Response: We are grateful for this detailed feedback. Most of the formatting issues are owed to the referencing software used. We will carry out a careful check of all references once the main contents of the article have been approved. We hesitate to make manual changes to the references at an earlier stage (while additional citations are still being added), because the reference software will revert references back to their original (faulty) state every time a new citation is added.

Line 159 – parenthesis opens once and closes twice

Response: Many thanks for highlighting this typo, which we have now corrected.

Round 2

Reviewer 1 Report

Thanks for authors' improvement, most of the concerns have been addressed. And understand that the paper is submitted under "Perspective", and the length of the presentation is limited.

With the help of the diagrams and tables, the logic structure and framework of the analysis have also been increased. Hence, I would suggest the paper be accepted in current form.

Author Response

Many thanks for your kind words regarding our paper. 

Reviewer 3 Report

THE PAPER IMPROVED AFTER REVISION. THANK YOU.

MINOR ISSUES:

While I completely agree that it would be impossible to address the article’s topic with a systematic review, and I praise for the pertinence and usefulness of the authors’ personal perspective, at the same time I feel the need to understand better how this work was done. What was the method and criteria for the cited bibliographic references? How was Figure 1 built?

Response: Figure 1 was built using an iterative process of reviewing relevant literature and discussing professional experience of the clinical authors. The cited references were chosen following a purposive literature review, guided by the authors’ existing knowledge in the field of research.

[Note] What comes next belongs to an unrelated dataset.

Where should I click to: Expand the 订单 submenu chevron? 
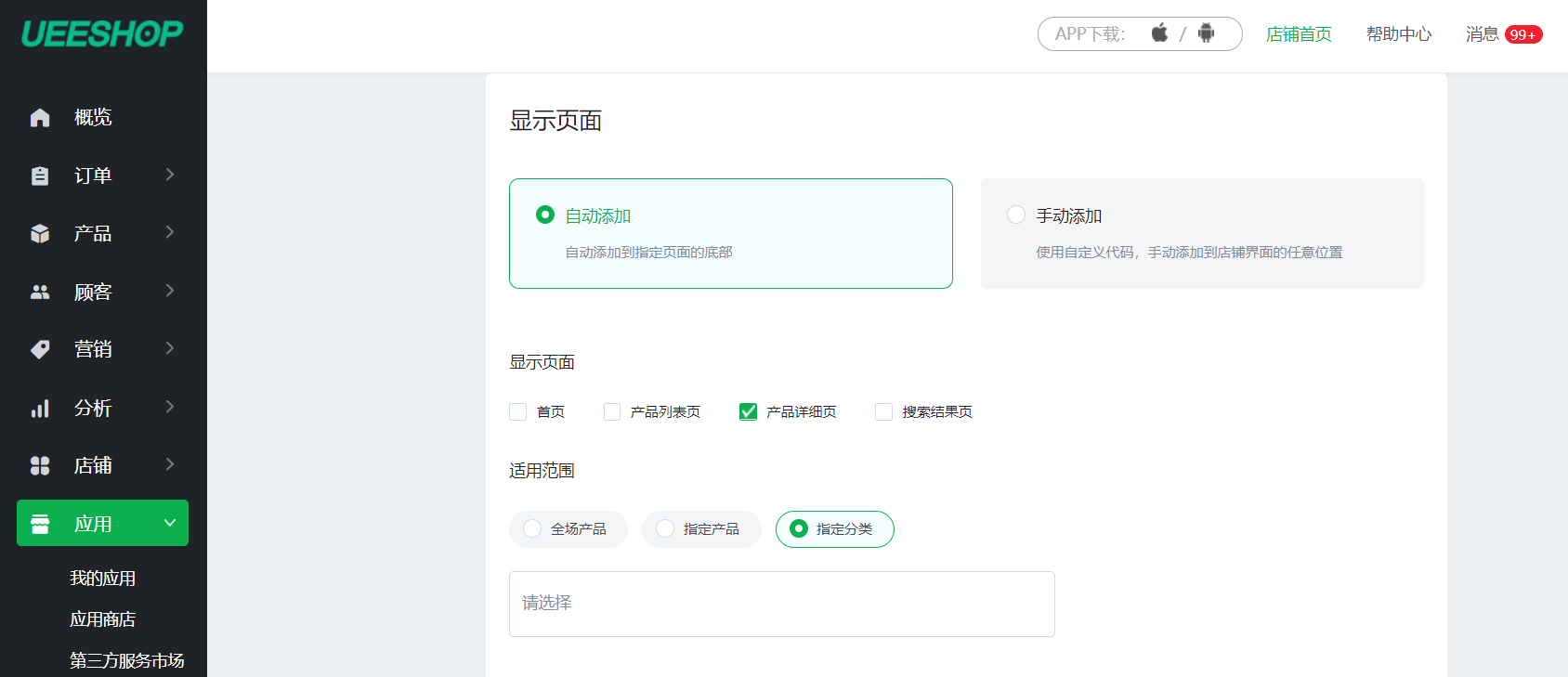(170, 175)
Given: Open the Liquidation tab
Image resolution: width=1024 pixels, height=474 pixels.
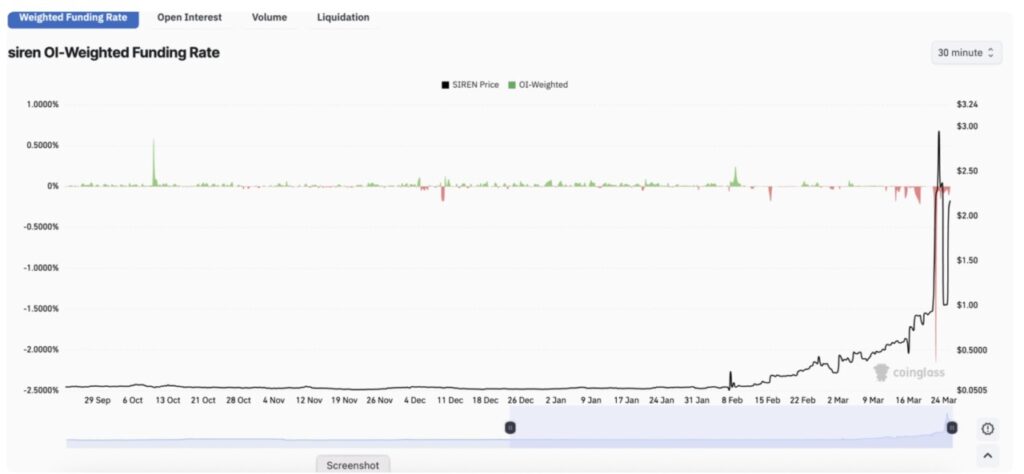Looking at the screenshot, I should click(x=342, y=17).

We appreciate this is not systematic but as a perspective piece of work the objective was to prompt debate in this field of work.   

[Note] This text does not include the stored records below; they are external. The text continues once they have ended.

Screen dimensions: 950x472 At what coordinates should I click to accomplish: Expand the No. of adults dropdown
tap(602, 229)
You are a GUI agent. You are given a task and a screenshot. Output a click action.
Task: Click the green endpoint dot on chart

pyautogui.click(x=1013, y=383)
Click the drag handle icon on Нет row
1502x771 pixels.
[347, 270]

REVIEWER: IN MY OPINION IT IS NOT ENOUGH TO ANSWER DIRECTLY TO ME, BUT I NEED TO SEE THIS IDEA MORE CLEARLY IN THE PAPER.

 

Line 72 – “The existence of an intermediary adds another level of complexity to the paediatric doctor-patient relationship.” – the first sentence of the least paragraph of the Introduction belongs to the end o the previous paragraph (about the intermediary).

Response: We have followed the reviewer’s suggestion and moved the indicated sentence to the previous paragraph.

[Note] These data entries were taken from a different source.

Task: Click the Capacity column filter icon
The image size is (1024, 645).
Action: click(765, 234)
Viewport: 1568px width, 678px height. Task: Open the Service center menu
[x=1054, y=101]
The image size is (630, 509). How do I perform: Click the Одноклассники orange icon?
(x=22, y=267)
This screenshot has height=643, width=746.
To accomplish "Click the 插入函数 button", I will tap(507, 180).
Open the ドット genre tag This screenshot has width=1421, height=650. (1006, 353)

REVIEWER: I FIND IT IN THE SAME PLACE...

 

Author Response

Many thanks for the opportunity to respond again.

Response: Figure 1 was built using an iterative process of reviewing relevant literature and discussing professional experience of the clinical authors. The cited references were chosen following a purposive literature review, guided by the authors’ existing knowledge in the field of research. We appreciate this is not systematic but as a perspective piece of work the objective was to prompt debate in this field of work.   

REVIEWER: IN MY OPINION IT IS NOT ENOUGH TO ANSWER DIRECTLY TO ME, BUT I NEED TO SEE THIS IDEA MORE CLEARLY IN THE PAPER.

>>We have addressed this by inserting a version of our response to you into the main body of the text. 

Response: We have followed the reviewer’s suggestion and moved the indicated sentence to the previous paragraph.

REVIEWER: I FIND IT IN THE SAME PLACE...

>>apologies for this oversight. This has now been addressed.